As I head into my second semester tutoring at Memorial Library here at the University of Wisconsin, I am no less dumbfounded by what a miraculous concept the satellite location is. To give a little background, in addition to our main location, the UW-Madison writing center has seven other satellite locations around campus (in libraries, multicultural student centers, and in residence halls), as well as one in a branch of the Madison public library. My typical shift begins at 7:00 PM in one of the main corridors of UW-Madison’s largest library. I am greeted there by anywhere from a handful to a small army of well—caffeinated students waiting to sign up for one of the six 30 minute slots. Availability is on a first come first served basis, though the excess students often manage to find a place to get help at one of the other 7 satellite locations on campus. Sessions vary greatly. In a night I might have a sophomore looking for help on a business school application essay due in several hours followed by a doctoral candidate in paleo-entomology wanting to outline the earliest stages of a research proposal.

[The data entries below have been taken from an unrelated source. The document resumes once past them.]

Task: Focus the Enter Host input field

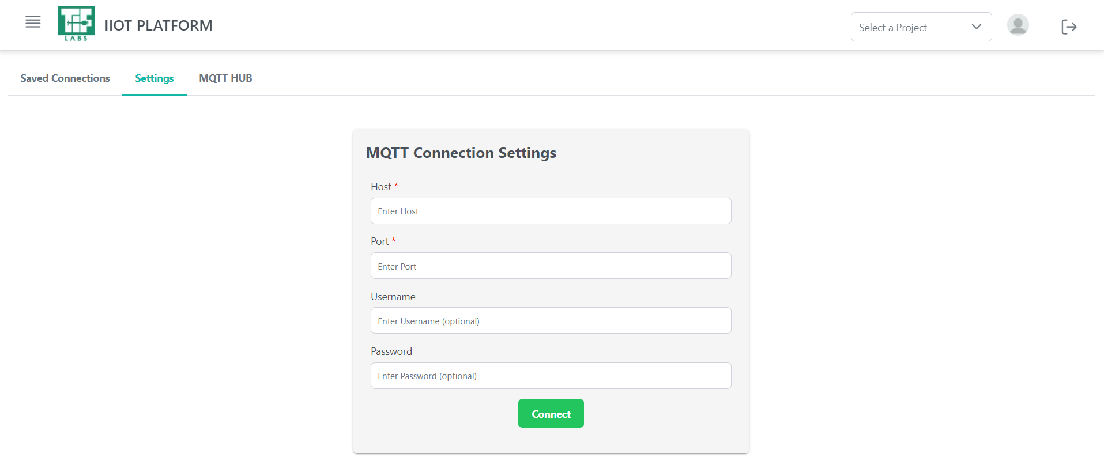Action: (551, 211)
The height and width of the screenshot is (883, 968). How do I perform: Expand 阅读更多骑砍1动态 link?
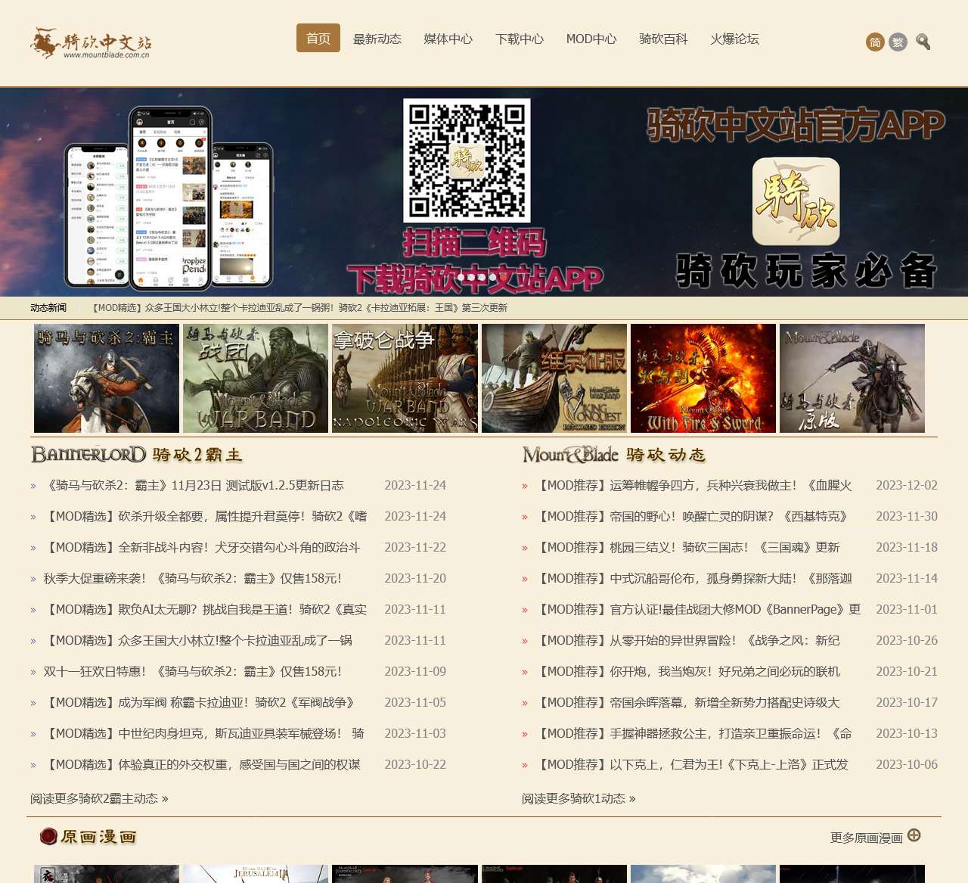coord(579,798)
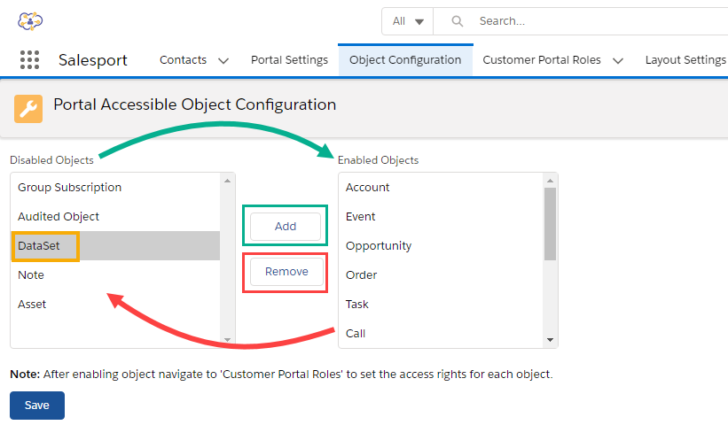This screenshot has width=728, height=425.
Task: Expand the Customer Portal Roles chevron
Action: pos(618,61)
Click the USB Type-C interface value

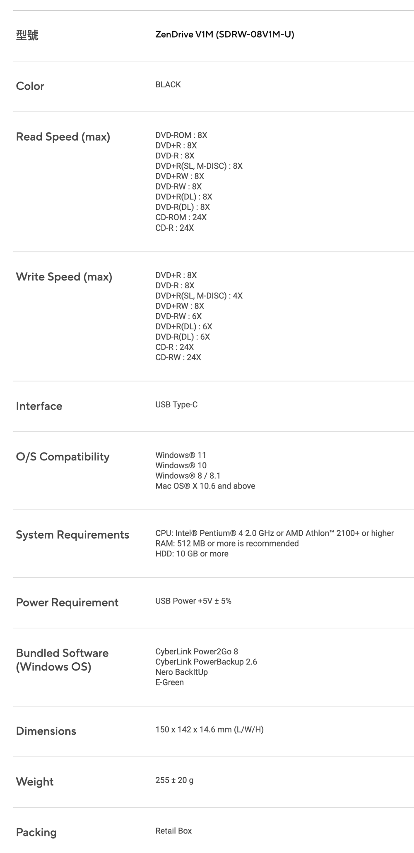[x=176, y=405]
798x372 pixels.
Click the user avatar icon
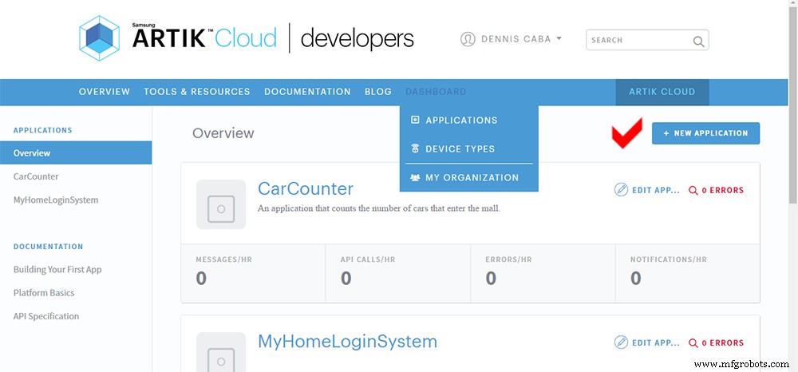click(468, 38)
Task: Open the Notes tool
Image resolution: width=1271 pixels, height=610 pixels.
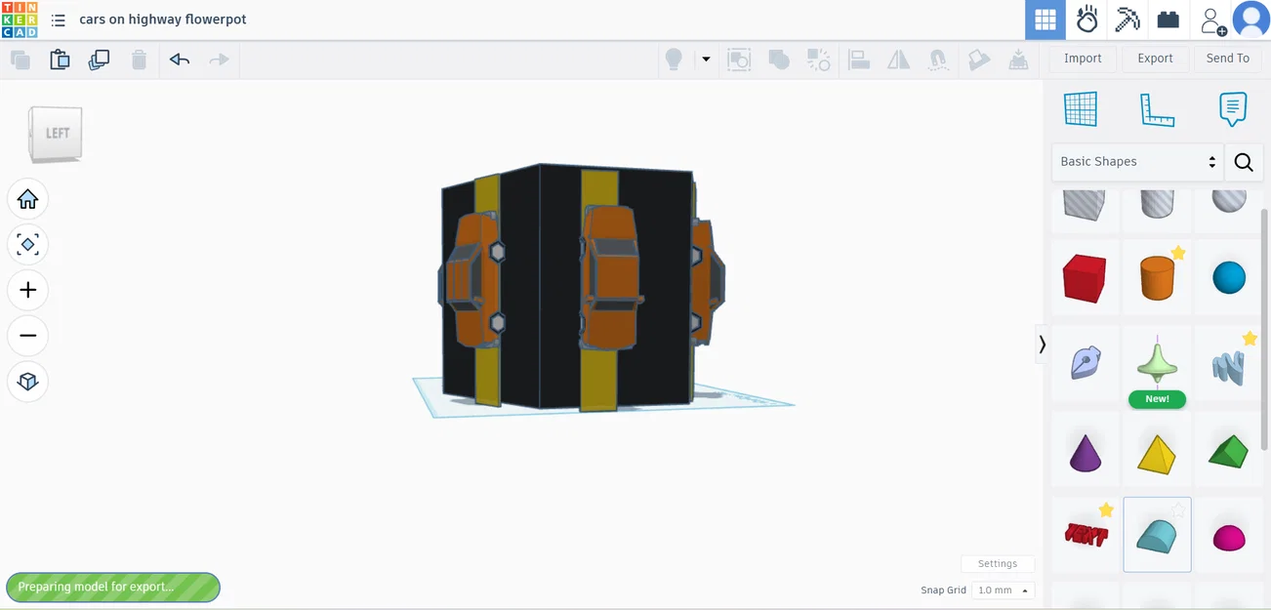Action: tap(1232, 108)
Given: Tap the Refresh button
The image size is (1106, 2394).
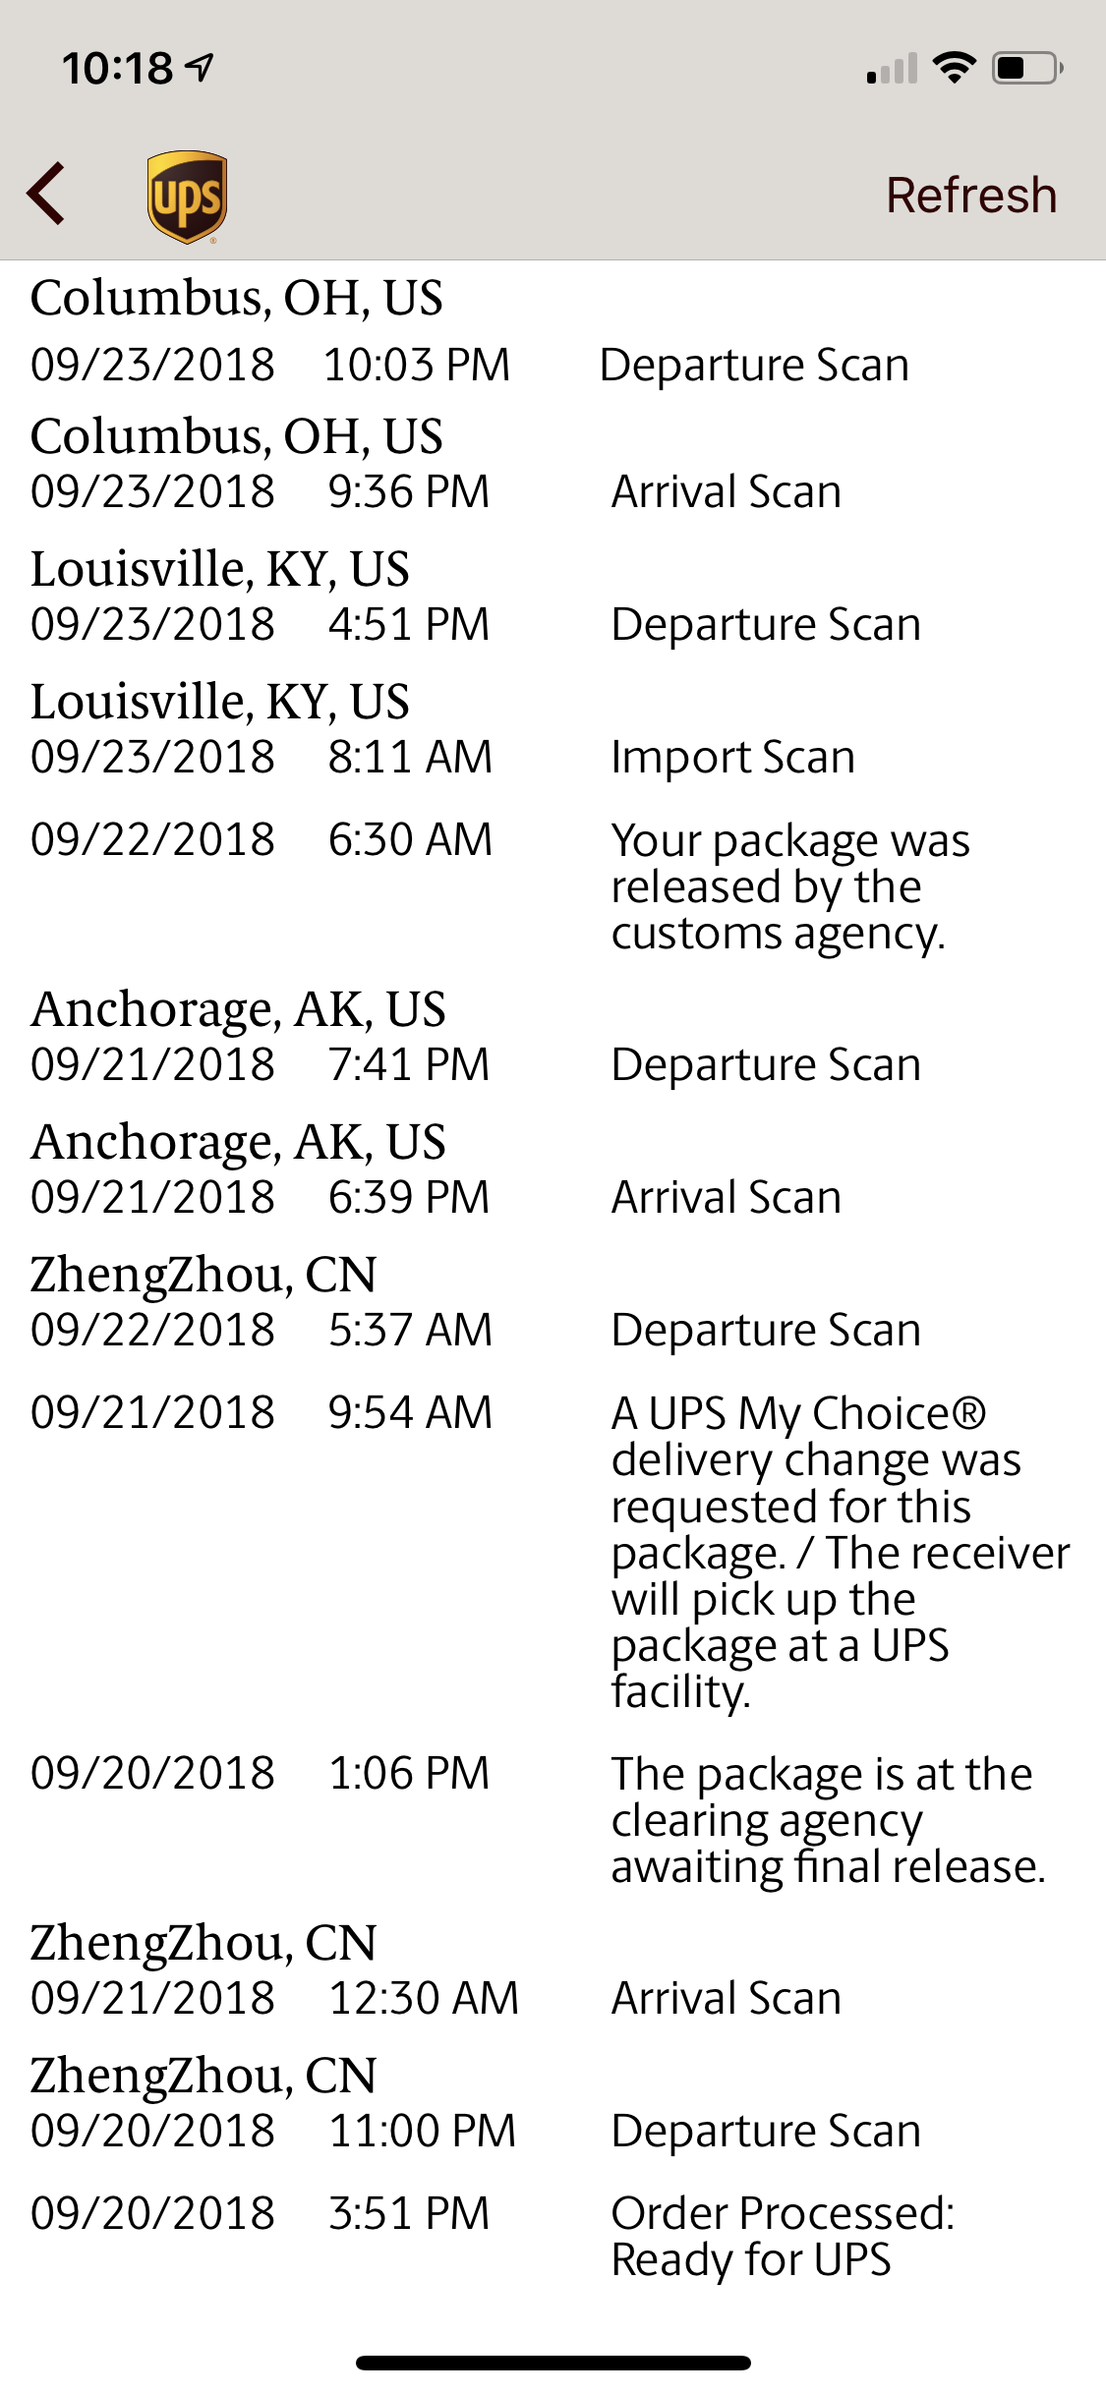Looking at the screenshot, I should [971, 195].
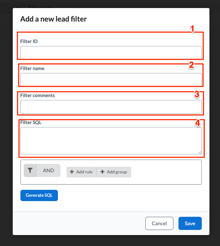Screen dimensions: 220x246
Task: Focus the Filter ID text field
Action: pos(111,53)
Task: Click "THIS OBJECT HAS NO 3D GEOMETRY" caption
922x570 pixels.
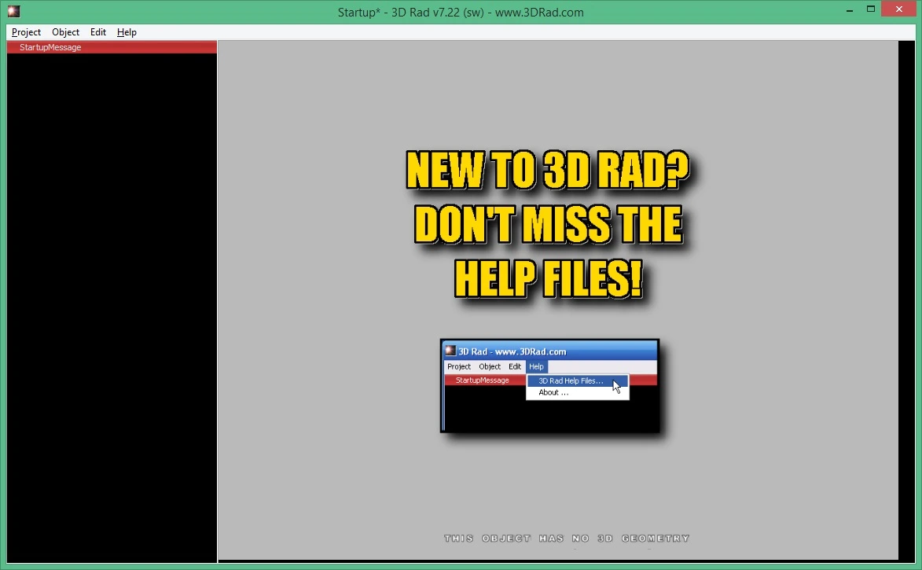Action: pyautogui.click(x=567, y=539)
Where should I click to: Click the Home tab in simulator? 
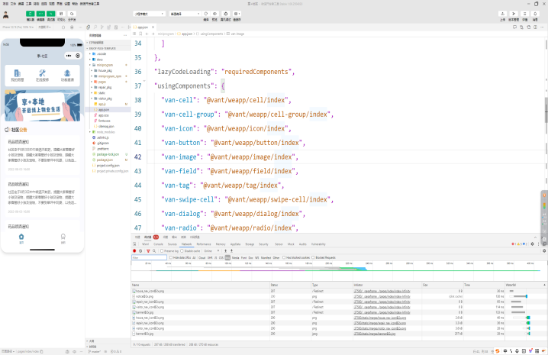(21, 239)
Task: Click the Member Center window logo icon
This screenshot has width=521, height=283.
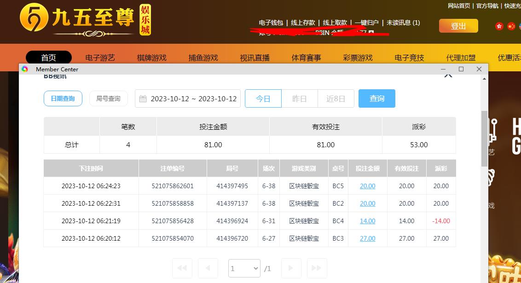Action: click(25, 69)
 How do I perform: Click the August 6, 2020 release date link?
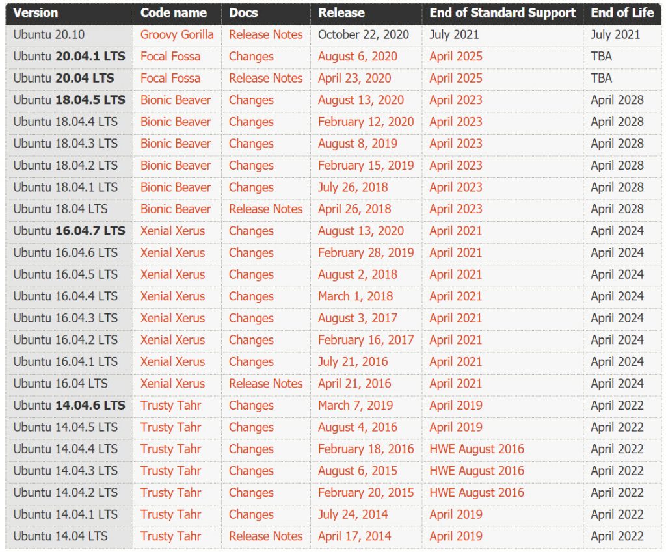358,57
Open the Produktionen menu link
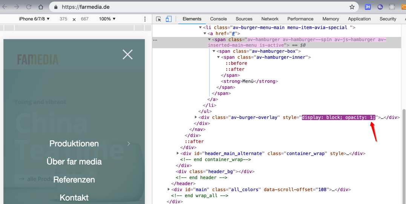This screenshot has height=204, width=406. [74, 143]
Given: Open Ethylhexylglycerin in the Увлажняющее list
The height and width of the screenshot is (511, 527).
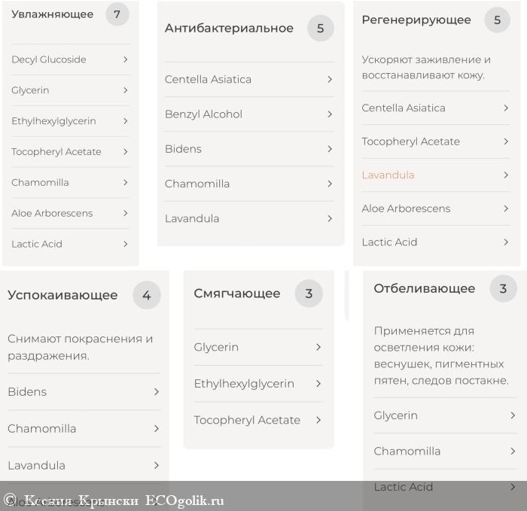Looking at the screenshot, I should [x=53, y=121].
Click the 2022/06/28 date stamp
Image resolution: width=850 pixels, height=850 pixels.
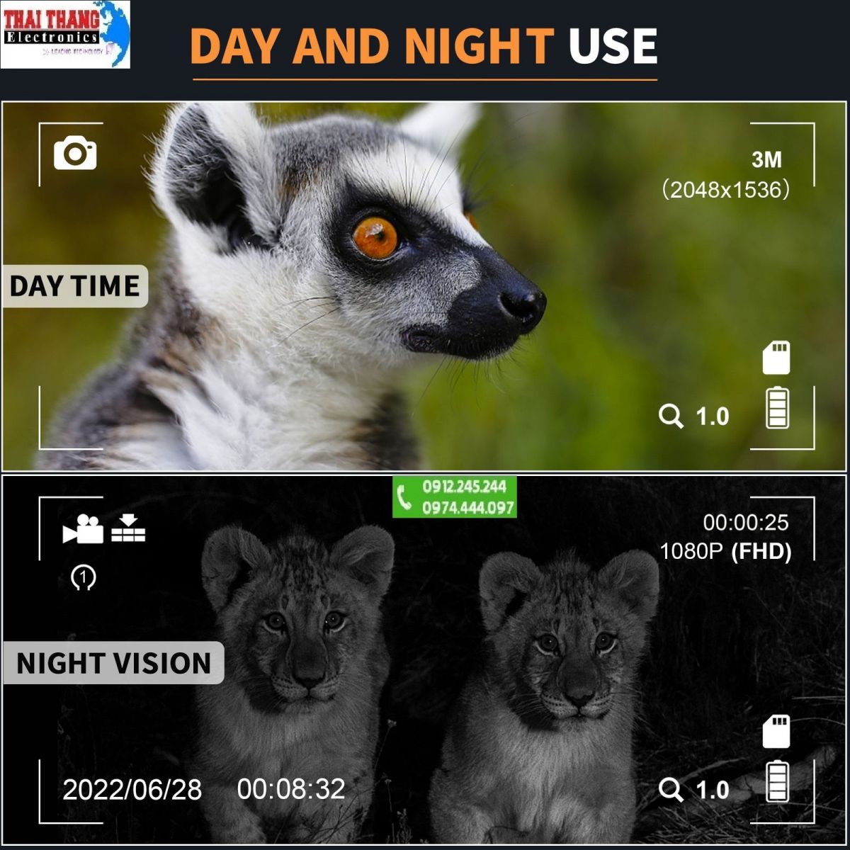click(132, 790)
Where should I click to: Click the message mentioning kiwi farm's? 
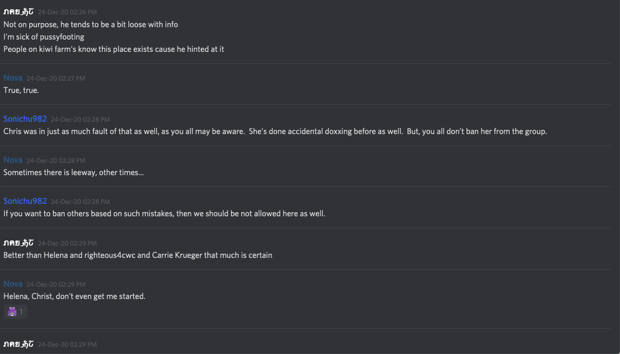pyautogui.click(x=113, y=49)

As I sit in a large wooden booth with these students I am often reminded of what Peter Carino[i] once called the “three C’s of writing centers—coffee, cookies, and couches—as developing the giant-cup-of-coffee2“safehouse” feel of writing centers. This is not quite an accurate description of the library’s feel. As the student at the table to my left guzzles down what can only be described as a “bucket” of coffee (I believe Starbucks calls this a medium), and the student to my right confers with a bio-chem study group, while finishing off some calculus homework, while listening in one ear to a recorded history lecture, while making sure that everyone on Facebook is alright, it occurs to me that meeting student’s “on their turf” means recognizing that for many (myself included), academic life is immediate, fragmented, and conducted at a break-neck pace. Ultimately, I suspect this tone finds its way into their writing processes.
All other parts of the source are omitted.